Sometimes that two-step dance is the sensible choice. Pragmatism in the present for a visionary change in the future. But it’s not the only option.
We can dramatically speed up the dance simply by anticipating the steps we will need to take, and starting now on getting the team match fit, ready for what’s to come.
Culture and capability take time to develop – even if we’re going external for some of the more technical skills, it takes time to find people, to bring them in, get them up to speed; for them to gel. But skills are just one aspect of readiness: mindset, behaviours, soft skills, beliefs, they’re all essential parts of the mix too, and those don’t shift overnight.
No professional sports player would wait for the qualifying rounds, before training to build the fitness, both physically and mentally, that they know they’re going to need in the tournament ahead.

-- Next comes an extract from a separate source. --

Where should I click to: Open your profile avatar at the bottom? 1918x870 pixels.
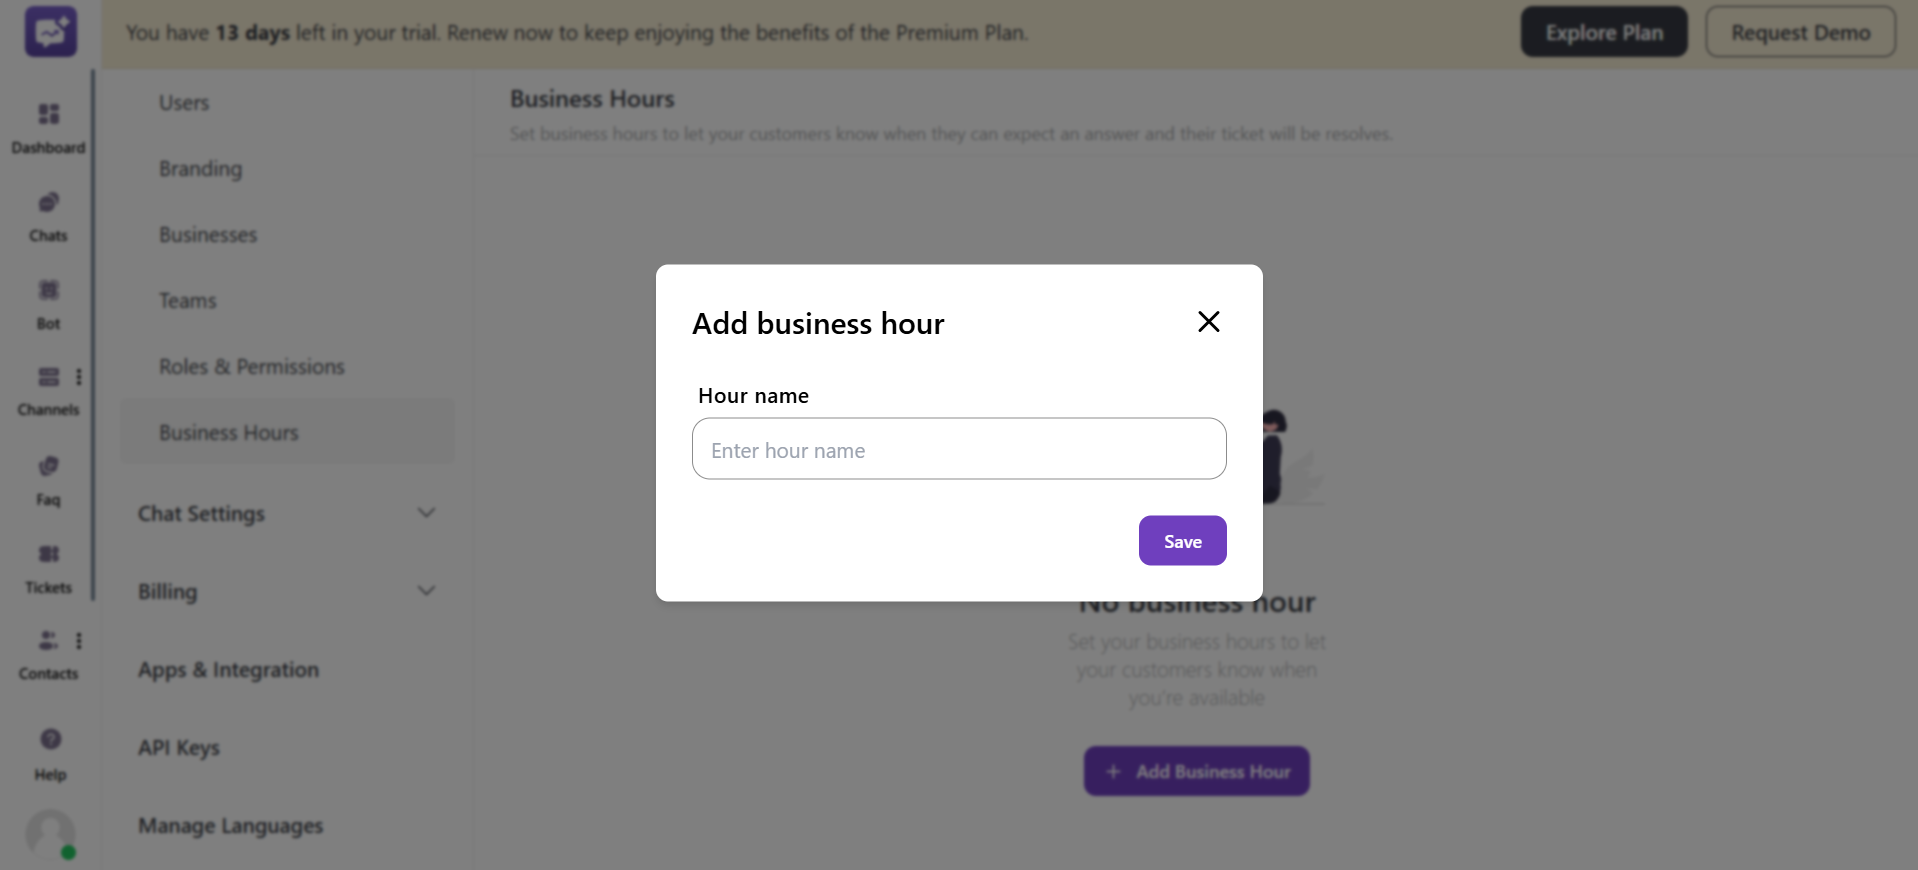click(49, 835)
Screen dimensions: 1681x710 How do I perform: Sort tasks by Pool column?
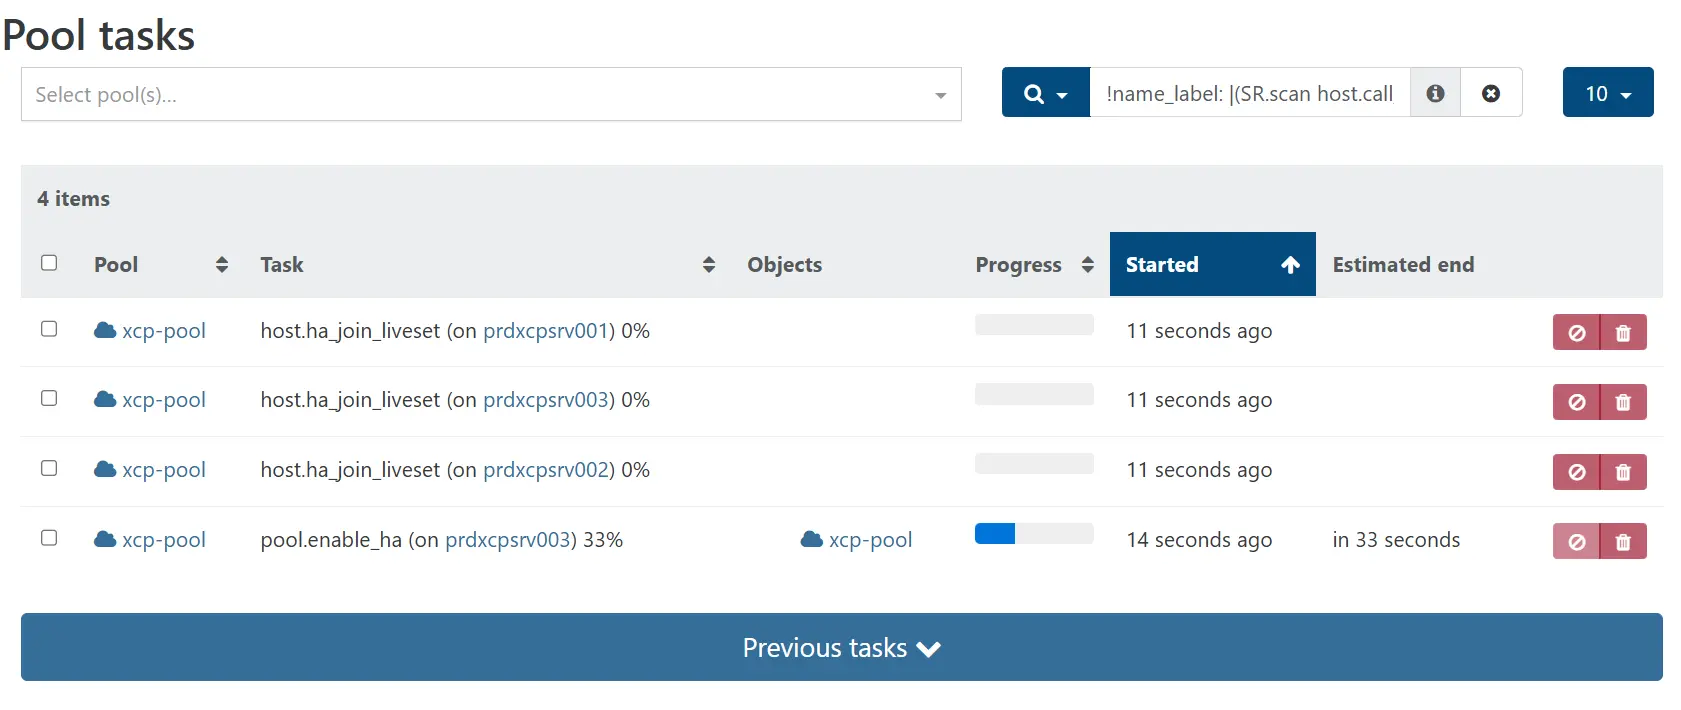point(160,265)
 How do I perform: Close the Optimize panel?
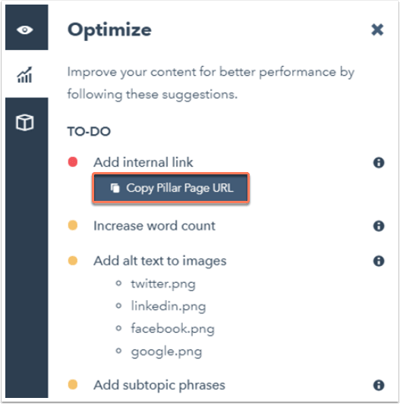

I know it’s hard enough to find the time to even think about this stuff, but nevertheless, we have to recognise that the challenge for leaders is not just to think about the behaviours and skills our people need for the work that’s coming onto the desk right now or later this year.
We need to start getting the team match fit now, for work they will need to be doing in two- or three-years’ time, because that’s how long it might take to get them from here to there.
Adaptability, collaboration skills, conflict maturity, commercial acumen, curiosity, humility, resilience, the ability to understand and engage and influence other people. Whatever we’re going to need, we can start building now. And, if we want them to be ready when we need them, now is when we need to start.
So, take a moment. Think about these questions.
Do you know where your strategic journey is likely to take your organisation?
Do you know what that will require from the beliefs, behaviours and skills of your people?
And have you thought about how you can start accelerating that development from today, so they’re fully match-fit when the game gets going?